Third LTRO Put-Back Post-Mortem: €5 Billion Down, €873 Billion To Go
As reported previously, today was the third weekly LTRO putback option for European banks. At just €5 billion it was a far cry from the first week's €137 billion whopper, which as we explained, marked the peak level for the Euro, as it is all liquidity tightening from here (especially once the obligatory dose of bank stigma is thrown in) at least until Draghi shifts from unlimited off-balance sheet guarantees to very limited on-balance sheet expansion once more, a move that will see the EUR plunge. But we'll cross that bridge when we get to it. For now - here is Goldman with a summary post-mortem of what has happened so far in LTROville.
LTRO put-back: Week 3: €5 bn (cumulative repayment €146 bn; €873 bn outstanding)
€5 bn in the third put-back, €873 bn left
Today (February 8) at 11:00 GMT, the ECB announced the LTRO funds returned to it through the (third) weekly put-back option.
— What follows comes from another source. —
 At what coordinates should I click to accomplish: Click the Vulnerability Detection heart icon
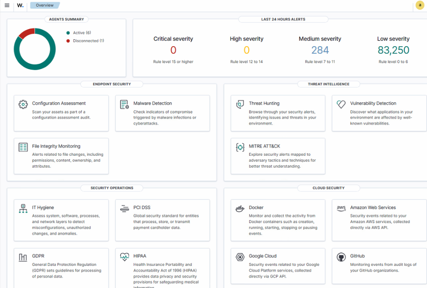pyautogui.click(x=341, y=104)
Banks repaid €5 bn, bringing the cumulative repayment to €146 bn or 14% of the initial take-up. The cumulative amount of LTRO cash left in the system now stands at €873 bn.
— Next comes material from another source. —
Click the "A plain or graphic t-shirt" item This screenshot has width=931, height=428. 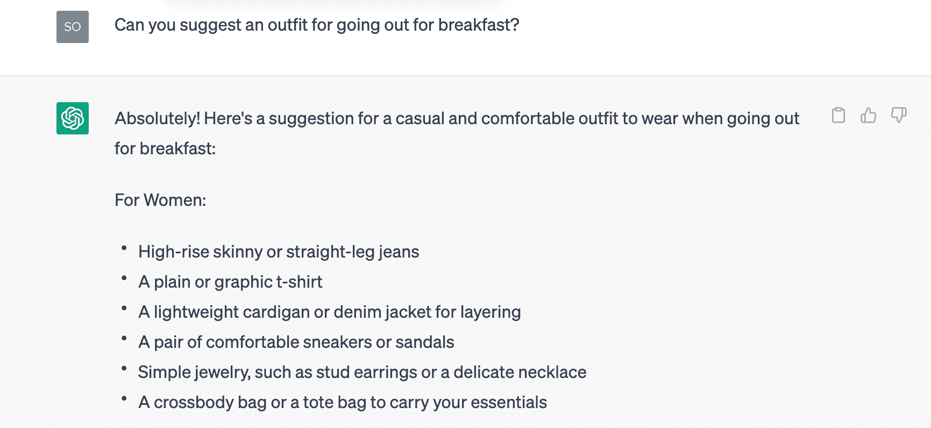(230, 282)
Weekly put-back tempo of <€5 bn base case
Banks used the initial repayment option to send a "health signal" and repaid €137 bn. Over the past two weeks, the repayment tempo has stabilised, and we see a “repayment corridor” of €0-5 bn per week as a base case expectation.
End February: Next large put-back?
Banks have the option to begin putting back LTRO-2 funds allocation on February 28. We see this as the date of a larger put-back amount, as the banks in the core – which have opted for full repayment of LTRO-1 – get the opportunity to repay the LTRO funds in full.
Signaling and maturity are crucial
Without time pressure, a put-back decision is driven by economics. We believe that for peripheral banks LTRO money continues to offer an attractive reinvestment proposition.
Moreover, we believe the banks will use 4Q2012 results to outline a longer term path of repayments, in order to signal their ‘resilience’.
Finally, with two years remaining, LTRO remains an attractive facility for the majority of banks, which cannot achieve comparable terms in the funding market. But in a year’s time, this is unlikely to be the case. We believe a longer term exit path will be the most likely outcome.
Top bank picks: Growth and self-help
Within the Eurozone, we have a long-standing preference for BBVA and Erste, to which we have recently added BNP and UCG. These banks offer growth options (BBVA, Erste) with restructuring potential (UCG), while they all share attractive valuation levels. Outside of the Eurozone, our preference is for UBS and HSBC.